As the days slip by and we find ourselves well entrenched into our fall routine, I have fleeting thoughts of our summer road trip. Living in Alberta, we often hit Banff, Jasper, and Waterton National Parks, as well as visits to Revelstoke, Kootenay, Glacier, and Yoho due to our great fortune of being in close proximity, only a day’s drive away.
In the wake of Canada 150, we switched it up this past summer and we drove east with intentions of seeing some of the National Parks that aren’t as easy for us to access. Regrettably, we didn’t make it as far as Newfoundland, however we managed to see some of the parks on our stops. We visited the following National Parks: Riding Mountain, Pukaskwa, Fundy, Cape-Breton Highlands, Kouchibouguac, Forillon, and La Mauricie.
Every park offered a unique perspective of our country and a glimpse of the diverse geography found from east to west. The parks were a great collection of the beauty and attractive features of the provinces we visited, namely, Manitoba, Ontario, Quebec, New Brunswick, and Nova Scotia. The kids collected booklets with engaging outdoor activities along the way. The parks were a wonderful depiction of the regions we found ourselves in and not a single one was disappointing. It doesn’t matter where you are in Canada, there is a National Park a day’s drive away, and if you haven’t done it, I strongly urge you to take the time and go visit one.
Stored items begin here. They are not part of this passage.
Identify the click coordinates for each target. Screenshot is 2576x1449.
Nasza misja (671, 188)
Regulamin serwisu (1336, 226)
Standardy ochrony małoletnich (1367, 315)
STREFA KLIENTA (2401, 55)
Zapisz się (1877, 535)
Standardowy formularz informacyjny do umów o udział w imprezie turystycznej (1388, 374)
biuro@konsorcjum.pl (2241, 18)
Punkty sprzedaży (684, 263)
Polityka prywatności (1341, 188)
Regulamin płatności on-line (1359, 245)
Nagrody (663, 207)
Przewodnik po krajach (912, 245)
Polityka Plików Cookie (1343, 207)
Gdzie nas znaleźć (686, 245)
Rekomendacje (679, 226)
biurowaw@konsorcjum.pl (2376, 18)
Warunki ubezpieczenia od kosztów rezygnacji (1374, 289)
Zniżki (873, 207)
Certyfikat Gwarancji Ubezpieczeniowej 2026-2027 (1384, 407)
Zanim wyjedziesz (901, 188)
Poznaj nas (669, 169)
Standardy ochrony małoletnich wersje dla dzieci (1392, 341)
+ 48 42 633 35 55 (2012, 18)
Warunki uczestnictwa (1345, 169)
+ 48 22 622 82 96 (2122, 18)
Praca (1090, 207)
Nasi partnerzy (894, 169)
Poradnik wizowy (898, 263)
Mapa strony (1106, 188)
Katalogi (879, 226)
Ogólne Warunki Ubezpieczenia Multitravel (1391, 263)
Beside their inherent beauty, each park included interesting pieces of our Canadian history, culture, and the foundation for what our country represents. In addition, the Canadian National Parks have something for everyone. I feel very fortunate that the government has worked to preserve these areas for Canadians and foreigners to gain a deeper appreciation of the geography that makes up our fine country.
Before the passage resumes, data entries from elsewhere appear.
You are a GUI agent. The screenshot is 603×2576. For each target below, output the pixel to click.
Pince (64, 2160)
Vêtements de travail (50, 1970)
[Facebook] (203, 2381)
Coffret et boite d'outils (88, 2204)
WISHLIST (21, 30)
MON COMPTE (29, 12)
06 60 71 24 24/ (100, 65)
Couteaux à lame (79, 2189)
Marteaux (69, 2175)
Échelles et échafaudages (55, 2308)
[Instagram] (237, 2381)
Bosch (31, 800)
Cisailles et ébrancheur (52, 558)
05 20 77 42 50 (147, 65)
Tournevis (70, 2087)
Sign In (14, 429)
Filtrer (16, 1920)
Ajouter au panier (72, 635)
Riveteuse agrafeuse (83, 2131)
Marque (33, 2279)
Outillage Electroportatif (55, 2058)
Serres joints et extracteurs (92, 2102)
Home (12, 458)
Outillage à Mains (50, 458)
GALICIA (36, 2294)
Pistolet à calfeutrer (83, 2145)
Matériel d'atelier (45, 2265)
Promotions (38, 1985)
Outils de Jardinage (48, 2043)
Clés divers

This past summer, one of the fun things that kept my kids engaged were the Red Chairs. The minute we would park it in a National Park, the kids were on the lookout for them. This was an initiative by Parks Canada to place red chairs throughout the parks to allow visitors to “connect with nature in the country’s most unique and treasured places.”
It turns out that the Red Chair project started because Gros Morne National Park in NFLD placed chairs around their parks and visitors started seeking them out. Well, great job Parks Canada, because that worked for my kids too! They would seek them out. And with today's connection to social media, this outstanding idea became fun to post and see other’s post.
And so, thank you Parks Canada!!
If you get out and head to a National Park, don’t forget to take a load off and plant your cheeks in a set of red chairs. Then take a picture and share it with a hashtag (#ShareTheChair) on facebook, instagram, twitter or whatever your choice of social media is because, well…it’s fun!
Here are some of our Red Chair finds from the summer:
Thank you Parks Canada!!
We will continue to look for the Red Chairs in the West!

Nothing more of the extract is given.